→ TEXT BLOCK
==========
The following piece of code is not recognized in this example.

SpiaRegs.SPIRXBUF = 0;

Thanks and best regards,

Sinan.

Hi, Veena:

Veena Kamath said:

\ti\c2000\C2000Ware_4_00_00_00\driverlib\f2838x\examples\c28x\spi

I have tried many ways. But I couldn't run the example here for f2837xd.

How can I edit this example for f2837xd?

Thanks and best regards,

Sinan.

//#############################################################################
//
// FILE:   spi_ex5_external_loopback.c
//
// TITLE:  SPI Digital Loopback without using FIFOs and Interrupts
//
//! \addtogroup driver_example_list
//! <h1>SPI Digital External Loopback without FIFO Interrupts</h1>
//!
//! This program uses the external loopback between two SPI modules. Both
//! the SPI FIFOs and interrupts are not used in this example. SPIA is
//! configured as a slave and SPI B is configured as master. This example
//! demonstrates full duplex communication where both master and slave transmits
//! and receives data simultaneously.
==========
→ RECORDS TO USE
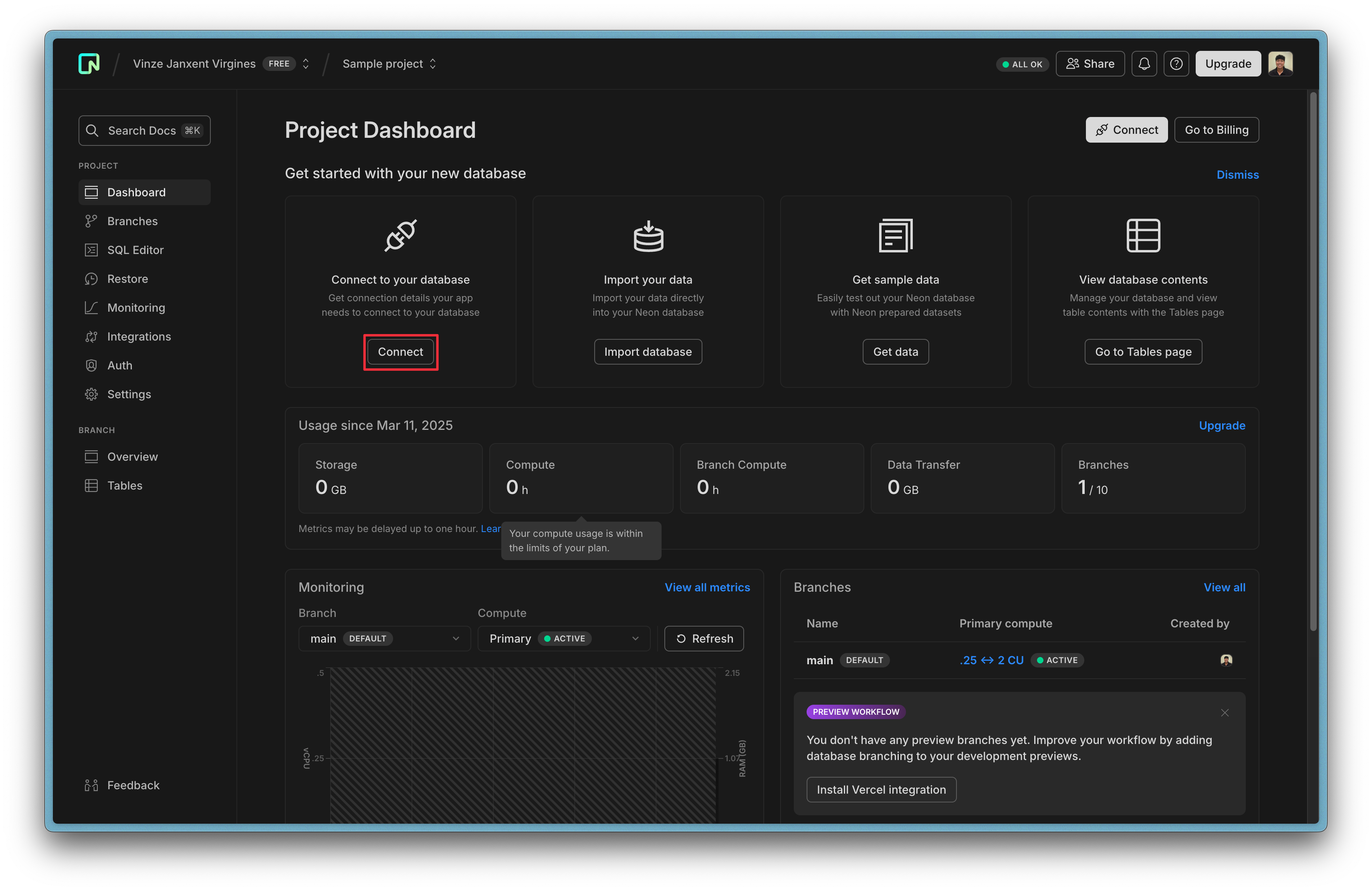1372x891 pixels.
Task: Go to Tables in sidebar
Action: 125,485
==========
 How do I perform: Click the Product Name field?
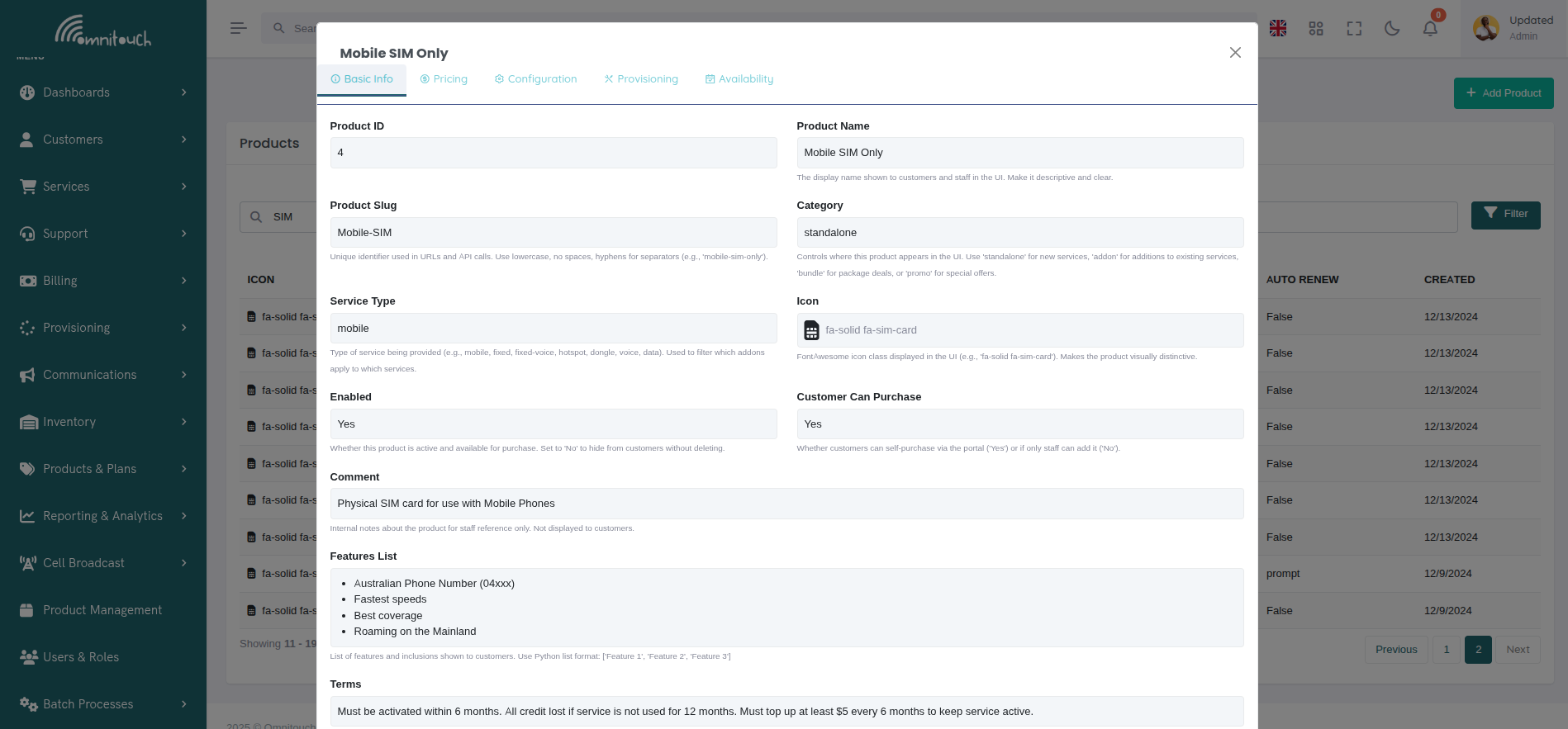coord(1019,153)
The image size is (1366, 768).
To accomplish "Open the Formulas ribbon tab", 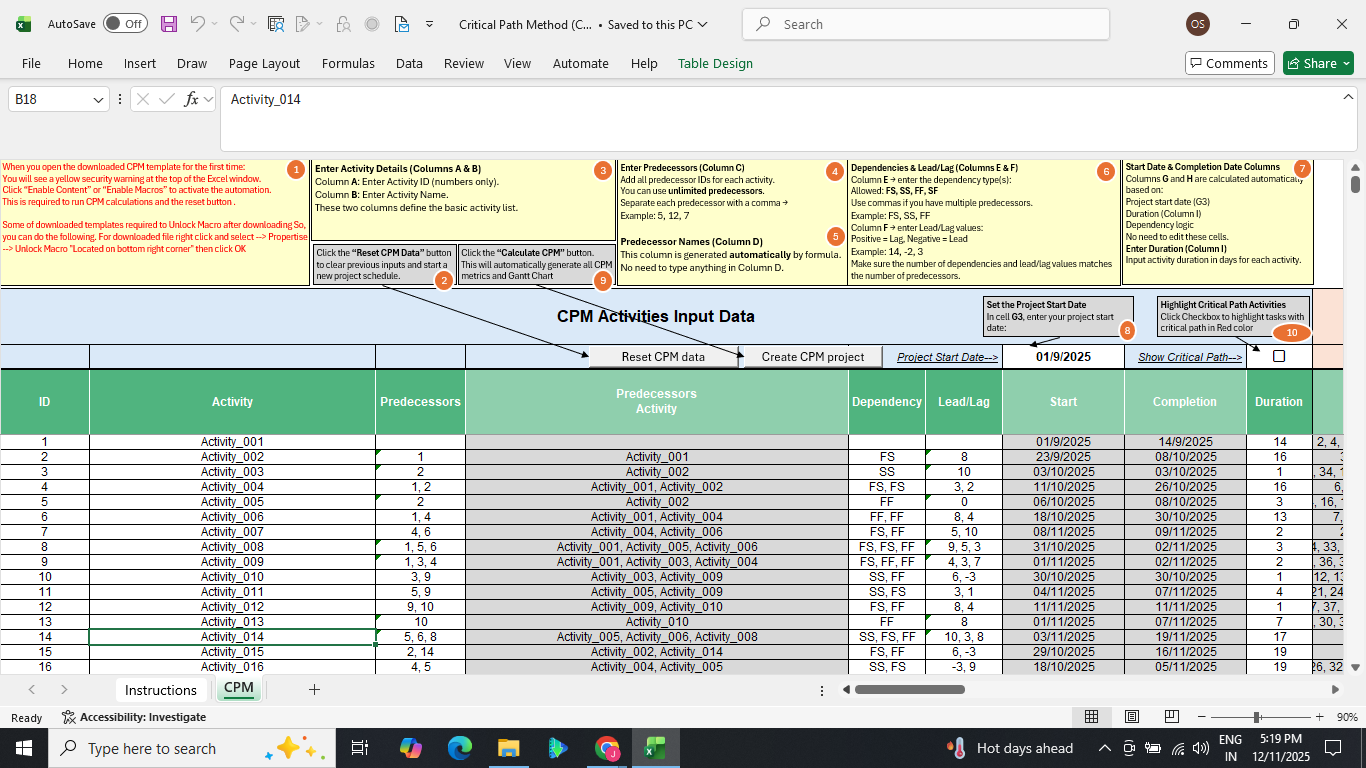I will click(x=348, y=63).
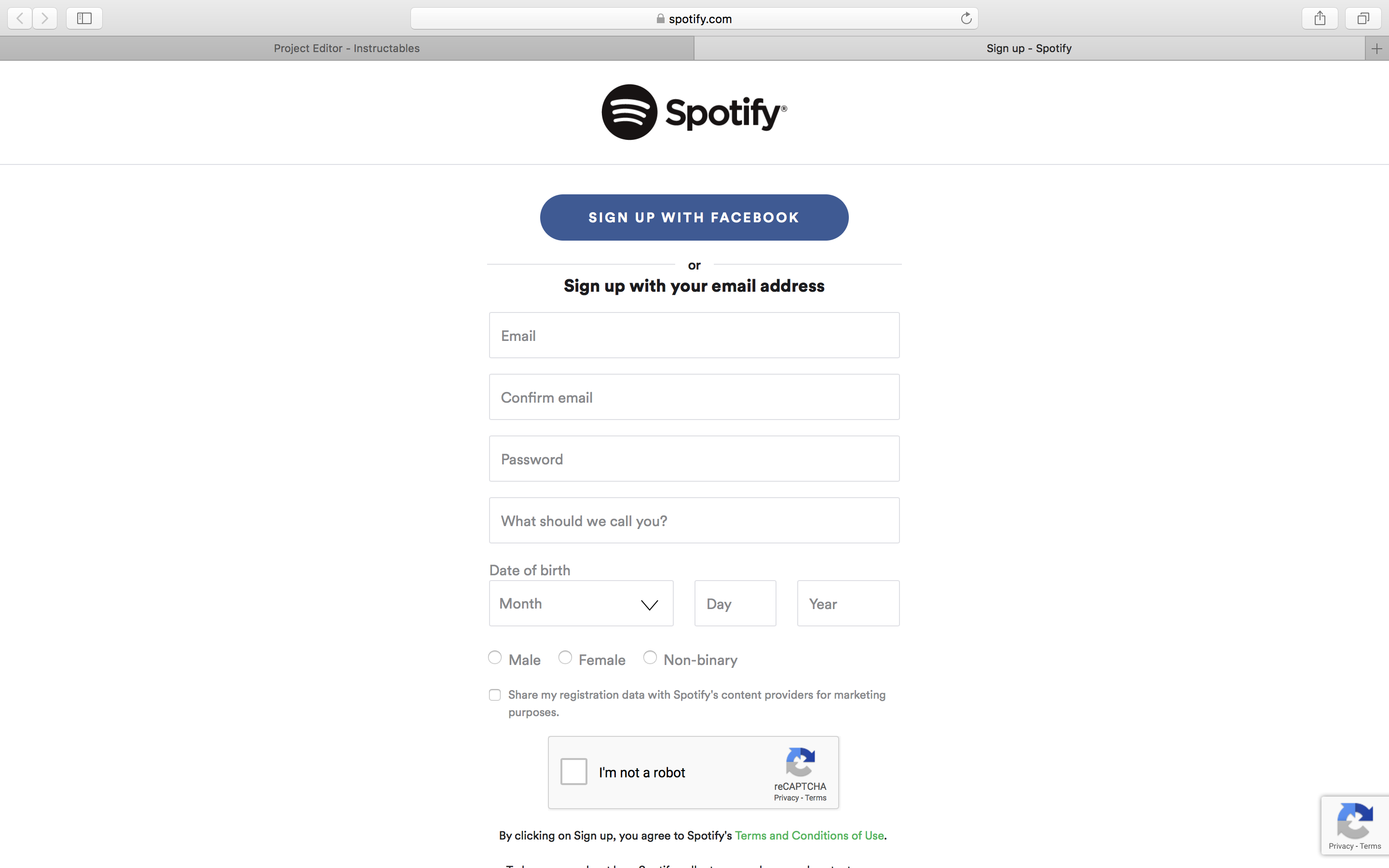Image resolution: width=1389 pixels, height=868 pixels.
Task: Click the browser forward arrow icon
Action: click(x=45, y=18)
==========
→ BRIEF 1
According to the forum thread, which SPI module is configured as the slave in the external loopback example?
→ BRIEF 2
From the entries, reproduce verbatim the lines beginning at the one containing "1372x891 pixels." and ending after the one containing "Action: 125,485", with both of those lines included. Leave the pictures out.

→ FINAL ANSWER 1
SPIA is configured as the slave.

→ FINAL ANSWER 2
1372x891 pixels.
Task: Go to Tables in sidebar
Action: 125,485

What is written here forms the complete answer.